Variance and Covariance of Categorical Distribution

This post is inspired by the lecture given by David Blei on Thursday, 17 September 2020. One of the topics he explained was related to a categorical variable and a categorical distribution. This post will elaborate those two concepts. Let’s get started.

img1

$\pmb{\text{Figure 1}}$: A categorical variable ( $\text{Color}$) and its values ( $\text{Red}$, $\text{Yellow}$, and $\text{Green}$ ). Image taken from Kaggle, some rights reserved.
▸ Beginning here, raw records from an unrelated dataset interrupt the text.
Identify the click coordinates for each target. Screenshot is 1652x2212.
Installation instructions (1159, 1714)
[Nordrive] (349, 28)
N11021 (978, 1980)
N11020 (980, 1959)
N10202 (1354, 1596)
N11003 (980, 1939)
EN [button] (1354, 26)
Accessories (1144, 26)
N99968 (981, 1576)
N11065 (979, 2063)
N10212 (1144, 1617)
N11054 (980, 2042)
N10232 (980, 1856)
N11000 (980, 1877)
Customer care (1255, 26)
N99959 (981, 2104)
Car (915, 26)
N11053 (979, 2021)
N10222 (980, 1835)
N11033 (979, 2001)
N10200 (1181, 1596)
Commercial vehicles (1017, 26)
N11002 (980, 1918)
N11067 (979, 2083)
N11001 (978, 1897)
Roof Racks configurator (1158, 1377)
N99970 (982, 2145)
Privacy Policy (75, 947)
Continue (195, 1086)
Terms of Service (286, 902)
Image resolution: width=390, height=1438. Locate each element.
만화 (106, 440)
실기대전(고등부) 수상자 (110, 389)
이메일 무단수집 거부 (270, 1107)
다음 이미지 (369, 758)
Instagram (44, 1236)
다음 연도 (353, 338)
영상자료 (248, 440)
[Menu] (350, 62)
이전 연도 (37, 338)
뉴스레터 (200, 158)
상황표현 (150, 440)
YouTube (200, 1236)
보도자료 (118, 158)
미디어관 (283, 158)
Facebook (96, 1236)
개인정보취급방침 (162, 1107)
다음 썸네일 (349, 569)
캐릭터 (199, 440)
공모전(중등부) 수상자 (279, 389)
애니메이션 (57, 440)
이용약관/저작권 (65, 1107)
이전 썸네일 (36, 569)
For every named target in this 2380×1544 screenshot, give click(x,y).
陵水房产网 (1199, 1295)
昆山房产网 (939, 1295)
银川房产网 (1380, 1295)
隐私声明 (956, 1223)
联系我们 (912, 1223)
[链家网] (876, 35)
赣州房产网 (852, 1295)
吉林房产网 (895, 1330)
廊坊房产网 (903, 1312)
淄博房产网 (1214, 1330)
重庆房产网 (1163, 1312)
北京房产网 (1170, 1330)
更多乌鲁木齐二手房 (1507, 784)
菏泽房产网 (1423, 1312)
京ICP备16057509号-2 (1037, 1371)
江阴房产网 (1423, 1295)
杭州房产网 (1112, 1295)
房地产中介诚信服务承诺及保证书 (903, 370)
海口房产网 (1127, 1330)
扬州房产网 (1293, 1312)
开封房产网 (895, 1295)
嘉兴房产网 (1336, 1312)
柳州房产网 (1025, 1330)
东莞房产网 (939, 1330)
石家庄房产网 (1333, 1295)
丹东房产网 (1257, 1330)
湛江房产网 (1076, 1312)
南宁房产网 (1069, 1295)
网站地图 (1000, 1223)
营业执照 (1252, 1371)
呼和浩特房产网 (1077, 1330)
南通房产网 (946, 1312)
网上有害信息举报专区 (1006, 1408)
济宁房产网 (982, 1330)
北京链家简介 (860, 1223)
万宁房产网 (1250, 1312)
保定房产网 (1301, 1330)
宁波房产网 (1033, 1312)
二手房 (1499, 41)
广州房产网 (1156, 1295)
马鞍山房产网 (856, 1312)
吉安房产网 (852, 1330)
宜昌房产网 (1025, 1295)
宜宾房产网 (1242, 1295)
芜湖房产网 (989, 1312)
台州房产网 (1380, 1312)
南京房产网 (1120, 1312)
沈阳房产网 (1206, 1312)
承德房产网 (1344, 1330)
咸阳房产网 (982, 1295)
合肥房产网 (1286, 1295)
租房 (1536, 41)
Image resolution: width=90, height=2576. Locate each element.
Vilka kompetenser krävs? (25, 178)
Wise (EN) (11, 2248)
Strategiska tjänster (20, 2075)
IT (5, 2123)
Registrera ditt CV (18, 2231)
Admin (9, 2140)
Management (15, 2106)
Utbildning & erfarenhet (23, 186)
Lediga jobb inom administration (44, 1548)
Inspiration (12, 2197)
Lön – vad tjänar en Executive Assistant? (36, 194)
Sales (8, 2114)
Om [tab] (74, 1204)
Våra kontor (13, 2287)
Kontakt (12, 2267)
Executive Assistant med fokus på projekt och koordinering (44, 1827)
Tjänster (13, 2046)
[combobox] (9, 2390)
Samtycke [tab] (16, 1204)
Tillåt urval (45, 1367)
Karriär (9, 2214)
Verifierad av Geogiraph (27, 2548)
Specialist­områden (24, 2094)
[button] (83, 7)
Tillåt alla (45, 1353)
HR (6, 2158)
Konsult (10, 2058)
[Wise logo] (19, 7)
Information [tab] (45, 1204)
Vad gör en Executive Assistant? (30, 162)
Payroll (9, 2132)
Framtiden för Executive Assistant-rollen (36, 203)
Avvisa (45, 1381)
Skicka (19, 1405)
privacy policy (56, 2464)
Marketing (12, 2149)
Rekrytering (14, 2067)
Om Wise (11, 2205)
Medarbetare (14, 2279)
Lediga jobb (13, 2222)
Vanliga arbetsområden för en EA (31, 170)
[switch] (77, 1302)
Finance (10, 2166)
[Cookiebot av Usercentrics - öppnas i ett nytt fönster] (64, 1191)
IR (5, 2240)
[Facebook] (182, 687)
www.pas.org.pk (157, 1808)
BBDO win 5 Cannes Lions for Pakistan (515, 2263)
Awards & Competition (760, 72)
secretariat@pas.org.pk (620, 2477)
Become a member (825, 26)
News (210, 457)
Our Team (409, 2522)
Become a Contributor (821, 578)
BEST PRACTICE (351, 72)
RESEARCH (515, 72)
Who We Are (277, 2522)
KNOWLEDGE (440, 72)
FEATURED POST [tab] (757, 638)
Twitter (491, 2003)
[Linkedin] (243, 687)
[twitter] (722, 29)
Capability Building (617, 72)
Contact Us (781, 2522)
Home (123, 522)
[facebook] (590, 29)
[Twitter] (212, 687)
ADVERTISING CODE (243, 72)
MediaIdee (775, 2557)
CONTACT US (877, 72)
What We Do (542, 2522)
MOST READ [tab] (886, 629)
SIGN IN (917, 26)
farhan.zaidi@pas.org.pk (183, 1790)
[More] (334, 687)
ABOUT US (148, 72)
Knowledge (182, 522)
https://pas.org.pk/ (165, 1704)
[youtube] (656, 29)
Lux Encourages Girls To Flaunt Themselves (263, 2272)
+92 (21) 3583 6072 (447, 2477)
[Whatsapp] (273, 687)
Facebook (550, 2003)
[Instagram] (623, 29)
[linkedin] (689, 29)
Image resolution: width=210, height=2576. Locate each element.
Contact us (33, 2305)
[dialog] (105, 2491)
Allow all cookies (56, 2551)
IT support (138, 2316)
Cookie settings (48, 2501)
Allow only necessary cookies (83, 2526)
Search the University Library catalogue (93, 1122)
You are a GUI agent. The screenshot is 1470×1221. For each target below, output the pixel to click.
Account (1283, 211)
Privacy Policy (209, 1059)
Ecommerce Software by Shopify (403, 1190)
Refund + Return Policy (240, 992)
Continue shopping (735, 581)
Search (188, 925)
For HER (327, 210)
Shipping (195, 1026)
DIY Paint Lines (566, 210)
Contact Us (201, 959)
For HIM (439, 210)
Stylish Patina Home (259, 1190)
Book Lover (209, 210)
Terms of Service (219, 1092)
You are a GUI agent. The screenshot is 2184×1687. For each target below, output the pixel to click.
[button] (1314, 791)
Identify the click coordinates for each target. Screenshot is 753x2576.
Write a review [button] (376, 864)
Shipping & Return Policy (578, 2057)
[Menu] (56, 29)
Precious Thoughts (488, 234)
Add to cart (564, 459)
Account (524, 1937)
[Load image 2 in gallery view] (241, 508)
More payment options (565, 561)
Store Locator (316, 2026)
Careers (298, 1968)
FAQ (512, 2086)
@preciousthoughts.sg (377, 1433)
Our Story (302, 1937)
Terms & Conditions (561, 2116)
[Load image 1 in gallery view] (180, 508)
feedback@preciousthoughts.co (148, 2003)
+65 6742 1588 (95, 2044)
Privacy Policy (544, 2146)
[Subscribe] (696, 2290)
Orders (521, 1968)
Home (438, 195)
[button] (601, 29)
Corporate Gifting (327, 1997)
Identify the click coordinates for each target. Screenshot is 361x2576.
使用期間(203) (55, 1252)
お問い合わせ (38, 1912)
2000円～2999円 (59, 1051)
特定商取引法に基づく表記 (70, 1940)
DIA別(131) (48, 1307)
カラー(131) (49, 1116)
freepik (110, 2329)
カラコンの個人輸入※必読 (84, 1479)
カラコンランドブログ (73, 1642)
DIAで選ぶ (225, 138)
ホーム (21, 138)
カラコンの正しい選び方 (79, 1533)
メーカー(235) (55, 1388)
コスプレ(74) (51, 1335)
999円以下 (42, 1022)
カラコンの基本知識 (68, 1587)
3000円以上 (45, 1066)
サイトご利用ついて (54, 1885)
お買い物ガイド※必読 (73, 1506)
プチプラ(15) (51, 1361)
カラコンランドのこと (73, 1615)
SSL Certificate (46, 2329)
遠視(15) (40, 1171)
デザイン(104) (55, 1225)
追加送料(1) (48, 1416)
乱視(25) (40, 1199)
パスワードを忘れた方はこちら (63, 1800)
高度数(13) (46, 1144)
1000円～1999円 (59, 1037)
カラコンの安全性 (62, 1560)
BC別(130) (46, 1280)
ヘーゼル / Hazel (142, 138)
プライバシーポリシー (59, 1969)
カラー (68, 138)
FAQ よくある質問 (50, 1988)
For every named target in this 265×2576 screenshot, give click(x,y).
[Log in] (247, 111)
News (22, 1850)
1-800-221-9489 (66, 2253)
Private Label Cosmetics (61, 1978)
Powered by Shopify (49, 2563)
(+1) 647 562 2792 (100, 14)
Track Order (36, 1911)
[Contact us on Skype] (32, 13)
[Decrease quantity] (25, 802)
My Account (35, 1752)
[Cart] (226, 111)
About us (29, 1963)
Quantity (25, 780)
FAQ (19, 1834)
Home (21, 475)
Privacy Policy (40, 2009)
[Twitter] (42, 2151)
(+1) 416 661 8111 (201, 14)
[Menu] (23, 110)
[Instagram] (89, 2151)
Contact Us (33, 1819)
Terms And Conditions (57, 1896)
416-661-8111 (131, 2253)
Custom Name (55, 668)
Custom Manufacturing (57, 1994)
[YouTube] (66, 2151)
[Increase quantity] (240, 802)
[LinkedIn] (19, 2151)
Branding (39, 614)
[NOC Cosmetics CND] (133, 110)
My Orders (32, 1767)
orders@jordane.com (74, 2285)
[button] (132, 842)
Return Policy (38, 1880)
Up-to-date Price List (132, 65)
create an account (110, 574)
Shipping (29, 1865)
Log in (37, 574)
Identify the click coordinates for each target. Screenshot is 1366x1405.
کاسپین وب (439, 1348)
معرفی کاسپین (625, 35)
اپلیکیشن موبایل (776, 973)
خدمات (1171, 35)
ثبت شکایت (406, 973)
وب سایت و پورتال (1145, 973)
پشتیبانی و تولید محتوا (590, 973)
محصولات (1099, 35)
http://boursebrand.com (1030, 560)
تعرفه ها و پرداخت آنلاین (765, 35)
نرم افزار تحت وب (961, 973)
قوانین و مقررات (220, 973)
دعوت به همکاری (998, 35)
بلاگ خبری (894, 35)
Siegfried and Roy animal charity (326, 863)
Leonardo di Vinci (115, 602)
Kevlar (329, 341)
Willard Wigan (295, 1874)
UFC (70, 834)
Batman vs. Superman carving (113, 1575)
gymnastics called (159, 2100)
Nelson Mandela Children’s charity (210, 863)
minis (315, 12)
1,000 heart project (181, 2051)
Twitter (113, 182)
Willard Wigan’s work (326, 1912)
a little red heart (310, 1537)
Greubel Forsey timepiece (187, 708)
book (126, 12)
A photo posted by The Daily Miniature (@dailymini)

$\text{Figure 1}$ shows an example of categorical values stored in a categorical variable, $\text{Color}$. Basically, a categorical variable takes one of $K$ values and each categorical value is represented by a $K$-vector with a single $1$ and otherwise $0$s.

Let’s denote a categorical variable as $x^{(k)}$ which means that the $k$th component of it has a a single $1$ and otherwise $0$s.

For example, the categorical variable in $\text{Figure 1}$ has $3$ values ( $\text{Red}$, $\text{Yellow}$, and $\text{Green}$ ) and each value is represented by $3$-vector with a single $1$ and otherwise $0$s as follows:

\[\begin{align} \text{Red} &= x^{(1)} = (1, 0, 0 ) \\ \text{Yellow} &= x^{(2)} = (0, 1, 0 ) \tag{1}\label{eq:yellow} \\ \text{Green} &= x^{(3)} = (0, 0, 1 ). \end{align}\]

The $K$-vector with single $1$ and otherwise $0$s is commonly named one-hot vector.

A categorical distribution is parameterized by $\theta$. Moreover, $\pmb{\theta}$ specifies the probability of each categorical value. Suppose we have $K$ categorical values; therefore,

\[\begin{equation} \theta = (\theta_1, \theta_2, \ldots, \theta_K) \tag{2}\label{eq:theta} \end{equation}\]

with

\[\begin{equation} \sum_{k=1}^{K}{\theta_k} = 1 \text{ and } 0 \leq \theta_k \leq 1 \text{ for }k=1, \ldots, K. \tag{3}\label{eq:theta-constraints} \end{equation}\]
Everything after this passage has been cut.